I remember holding it, this simple wooden stick, and understanding that things had moved from "be careful" to "be ready."

That was Thursday, the 1st of November. Through the day, news kept filtering in, that Congress leaders, names like Sajjan Kumar and Tytler were being mentioned, were allegedly mobilizing gangs from the Bhangi colony to attack Sikh homes and shops. There was no police protection visible anywhere in our area. By evening, Mooch had organized something remarkable out of pure necessity: teams of young men from the neighboring houses, myself included, formed a rotating watch to guard our locality around the clock.

It wasn't long before we were tested. A truck full of men arrived in our lane. They stopped near a parked car, a car belonging to someone in the neighborhood, tipped it onto its side, punctured the petrol tank, and threw a lit matchstick at it. The car went up instantly, flames roaring into the evening air.

We didn't think. We ran toward them, armed with whatever we had, sticks, hockey sticks, the lathi Mooch had given me. The moment they saw a group of us coming at them, ready to fight, they turned and ran for their truck. They hadn't expected anyone to resist. Cowards, every one of them, brave enough to torch a car and loot a shop, but not brave enough to face people standing together.

The next day, the RSS organized a meeting in the central park of our area. They stood up in front of everyone and assured the Sikh families in the neighborhood that they would be protected, that the community would not let anything happen to them. We kept up our vigil for two more days, watching the lanes, watching the main road, watching for trucks. And then, finally, the police became active. Help arrived, late, but it arrived.

That week has stayed with me for over forty years now. It was the week I saw how quickly a city could turn, how neighbors could become looters overnight, and how other neighbors, ordinary men with moustaches and lathis and a telephone number scrawled on paper, could become the only line of defense between a family and a mob.

My father used to tell us stories from when he first arrived in Delhi after Partition, how riots were almost a regular affair in those years, and how the RSS had stepped in then too, to protect Hindu families caught in the violence. I understand that over the years, the organization has been painted very differently by Congress and by sections of the left, and I know that debate continues, with people on different sides holding strong views, some shaped by different parts of its long history.

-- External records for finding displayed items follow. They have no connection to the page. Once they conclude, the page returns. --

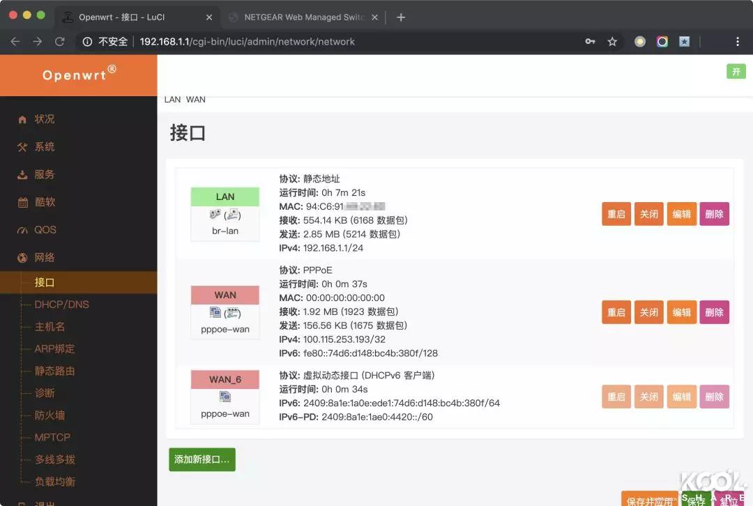This screenshot has height=506, width=753.
Task: Open the 酷软 sidebar section
Action: tap(44, 201)
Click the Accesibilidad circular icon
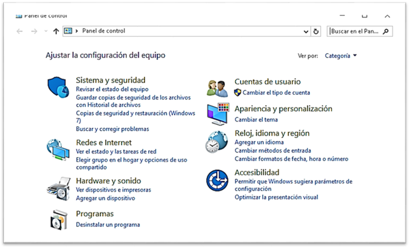 pos(217,181)
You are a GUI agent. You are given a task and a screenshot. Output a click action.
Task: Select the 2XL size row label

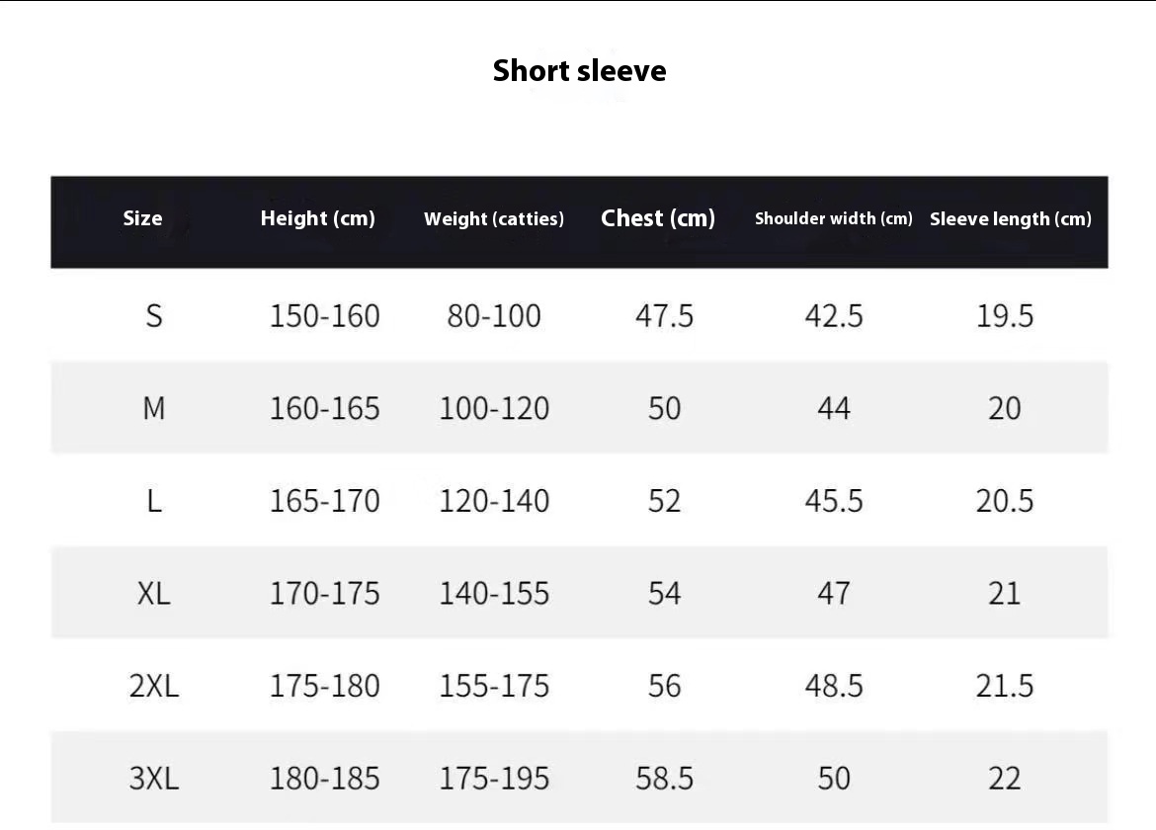tap(154, 687)
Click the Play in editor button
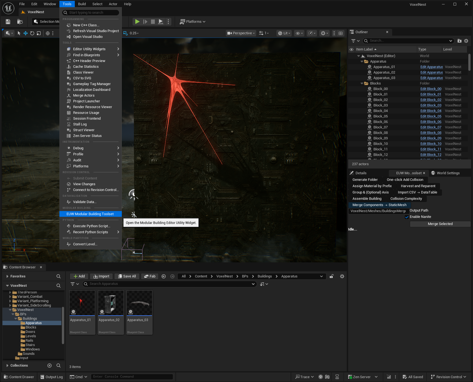 tap(137, 22)
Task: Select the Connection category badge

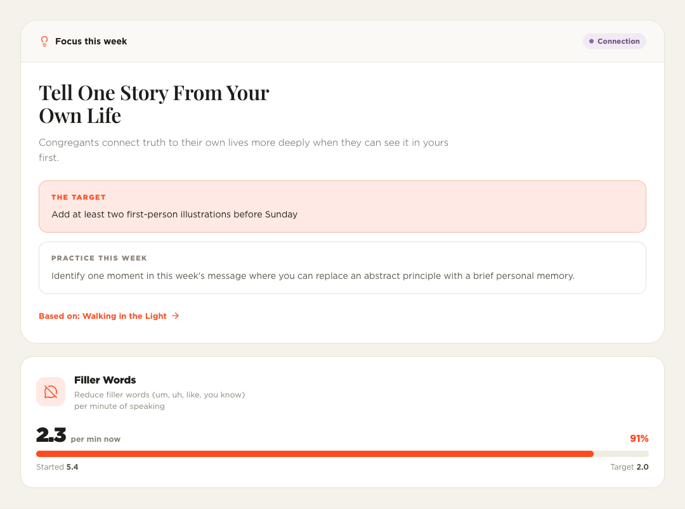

But I can only speak to what I saw with my own eyes. In 1984, when the police were absent and the mobs were active, it was Mooch and the volunteers from our lane who stood between us and real danger. And in the years since, during various project postings across the country, I have seen the same kind of organization show up again, during floods, during earthquakes, organizing relief, distributing supplies, doing the unglamorous work that needs doing when everything else has broken down.

That is my memory, and that is my experience. Others will have theirs, and theirs may be very different. But this is mine, and I wanted to write it down before it fades any further.

1 comment:

MIHIR KUMAR said...

Thanks for the narrative. On that day, I was in NAMRUP, ASSAM. Everything was standstill. But there was no panic either. After one day, BHEL car took me to Dibrugarh. I got a flight to Calcutta. In Calcutta we had a next door neighbor Sikh family. The family was protected by us.